Like shoes in a closet, one can never have too many salad recipes in her repertoire. The latest addition to my collection is this recipe for a mushroom, apple, and goat cheese salad. Doesn't it sound crisp and delicious? Toasted walnuts add a nice crunch to the peppery arugula. The apple provides a flash of color, and the meaty mushrooms are coated with a honey-balsamic vinaigrette. Pair this salad with roast poultry, pork, or a bowl of soup. To get the recipe,
1/2 cup walnut halves
1 tablespoon butter
1 pound assorted mushrooms, trimmed and coarsely chopped
Honey-Balsamic Vinaigrette, divided, recipe below
1 (4-oz.) package arugula, thoroughly washed
1 large Cameo apple, thinly sliced
3 ounces goat cheese, crumbled
- Place walnuts in a single layer on a baking sheet.
- Bake at 350° for 8 to 10 minutes or until toasted.
- Melt butter in a large skillet over medium-high heat; add mushrooms, and saute 6 minutes or until tender. Stir in 2 Tbsp. Honey-Balsamic Vinaigrette. Remove from heat, and let cool 15 minutes.
- Toss together arugula, apple, mushrooms, and desired amount of Honey-Balsamic Vinaigrette.

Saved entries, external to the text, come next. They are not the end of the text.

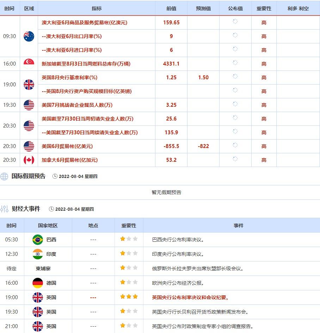Viewport: 320px width, 333px height.
Task: Click the red 英国央行公布利率决议和会议纪要 event
Action: pos(190,297)
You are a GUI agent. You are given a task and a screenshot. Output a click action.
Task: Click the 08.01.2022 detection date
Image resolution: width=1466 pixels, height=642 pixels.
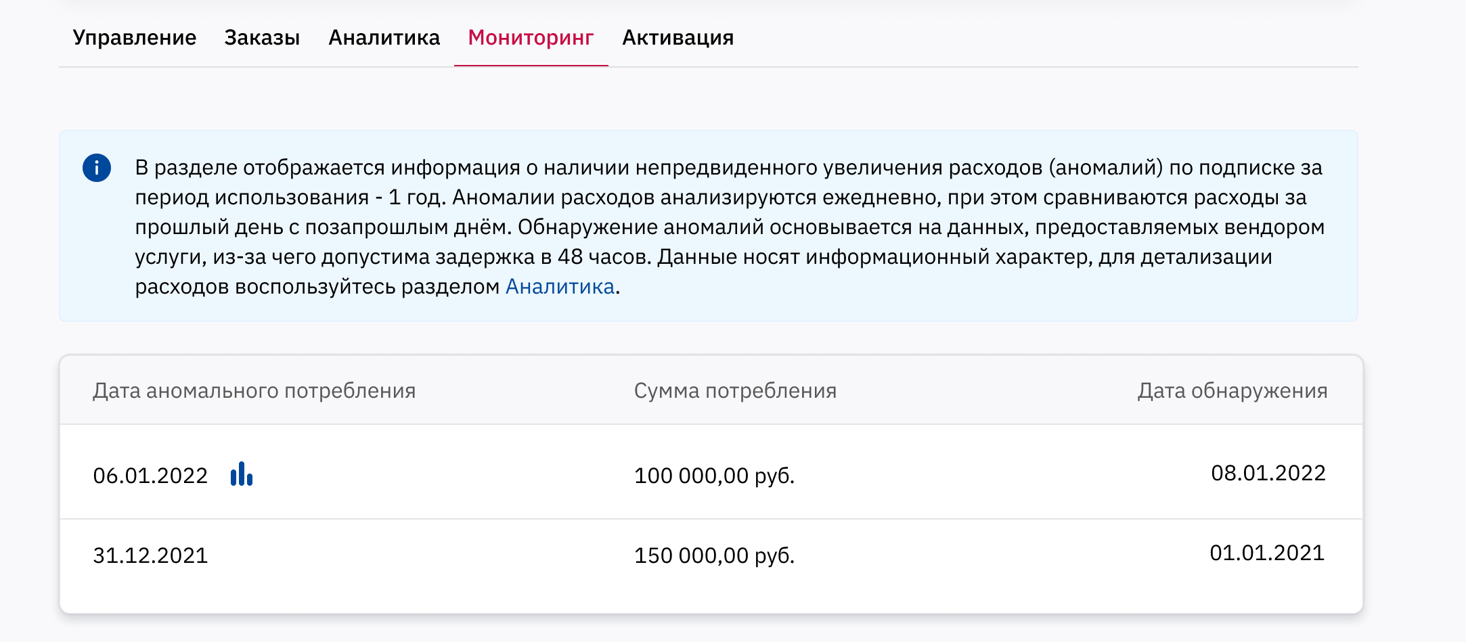(1268, 473)
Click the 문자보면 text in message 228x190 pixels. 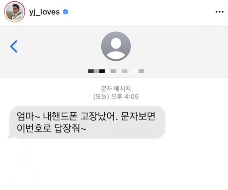pyautogui.click(x=138, y=116)
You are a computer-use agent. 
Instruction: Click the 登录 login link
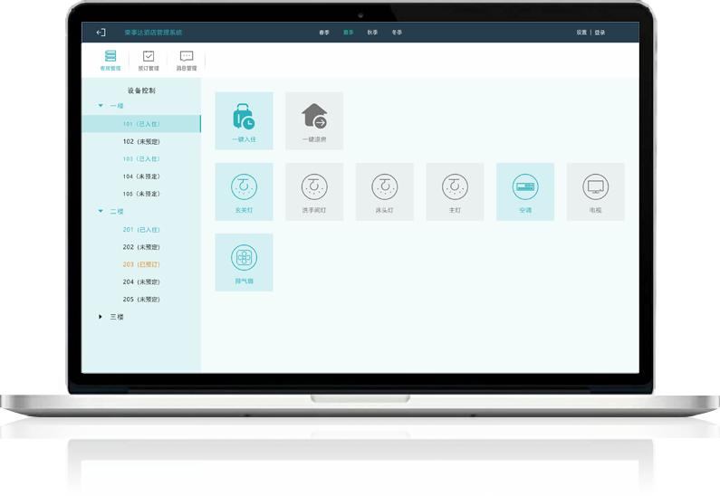(600, 33)
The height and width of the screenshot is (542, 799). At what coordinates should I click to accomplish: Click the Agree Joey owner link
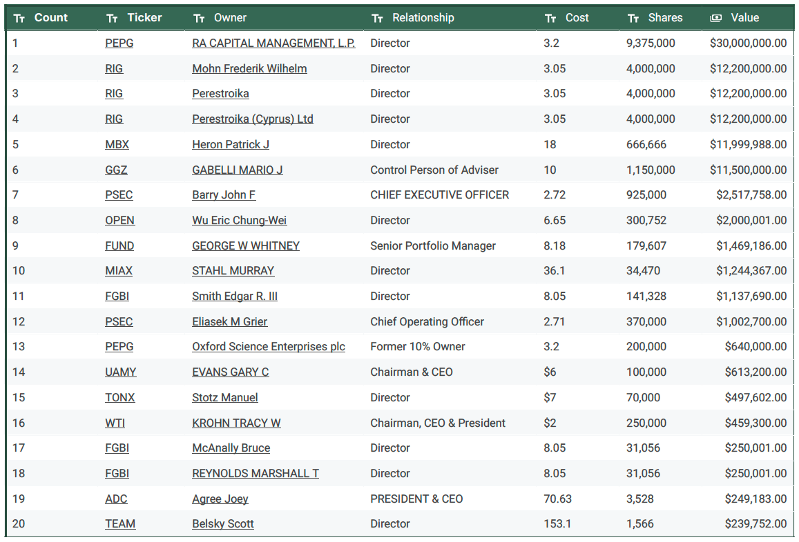(220, 499)
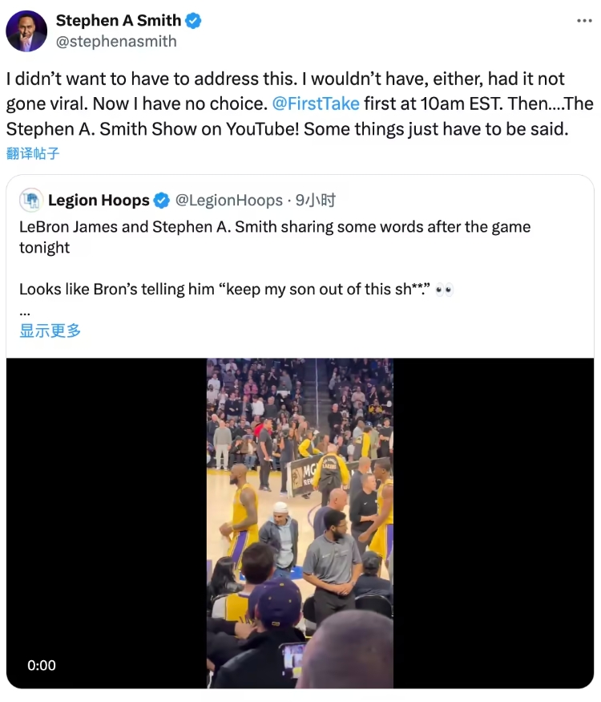Expand quoted post with 显示更多
The height and width of the screenshot is (702, 601).
(x=50, y=331)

- Transfer to a serving dish, and sprinkle with toasted walnuts and goat cheese.
1/2 cup olive oil
1/3 cup balsamic vinegar
1 tablespoon chopped fresh parsley
1 tablespoon chopped fresh thyme
2 tablespoons honey
Salt and pepper to taste
Whisk together first 5 ingredients until blended. Whisk in salt and pepper to taste.
Makes about 1 cup.
Make ahead: make this vinaigrette up to two days ahead, and refrigerate in an airtight container. Allow it to come to room temperature, and whisk before serving.